I am relatively new to S3 storage so please feel free to suggest other improvements as well.
More information:
Imagine this is some machine learning dataset containing training/test image data (its not quite that, but very similar). How I imagine users to access:
rclone
or something after obtaining (potentially temporary) credentials for MinIO/S3, but we have to write our own downloader that requests all pre-signed URLs from node.Let's take a look at the way that people can get access to objects in MinIO/S3:
The bucket makes everything accessible publicly. Not applicable for your situation.
This is where each user has their own AWS User and associated credentials. Fine for your company's staff, but not appropriate for application users.
The application could use Amazon Security Token Service (STS) to call GetSessionToken
with a limited set of permissions. This would return a set of temporary credentials valid for up to 12 hours that can be used to call S3 APIs (eg using the AWS CLI). This is a great way to perform bulk operations such as uploading/downloading lots of files. However, it assumes that the users are running some software on their end that can use these credentials.
Or you could use Amazon Cognito, which is an identity platform for web and mobile app. Once users authenticate they are provided with temporary credentials that lets them directly access AWS services.
All requests are made to your application. The application verifies whether the user is permitted to access and object and then returns the object to the user. All interaction takes place between:
The downside is that a lot of traffic will go through your application so it needs to scale-up to handle the load.
Again, your application is responsible for determining whether the user is permitted to access an object. If so, it returns a pre-signed URL that allows the user to download a private object directly from S3. This removes load from the application.
Generating a pre-signed URL does not require communication with AWS/MinIO, but it does need access to the Secret Key associated with your AWS/MinIO credentials so that it can 'sign' the request.

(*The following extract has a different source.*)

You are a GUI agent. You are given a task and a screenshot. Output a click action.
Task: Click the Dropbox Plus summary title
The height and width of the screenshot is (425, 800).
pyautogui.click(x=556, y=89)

Thus, it isn't a good idea to generate pre-signed URLs in the front-end because the Secret Key could be exposed.
You have concerns about generating hundreds/thousands of pre-signed URLs but I would be more concerned about determining how users will actually request those objects -- would they be individual calls to your application (#4 above), or calls to S3? That is the harder architectural decision.
The benefit of pre-signed URLs is that they behave just like normal URLs and can be accessed via browser or any internet-connected app.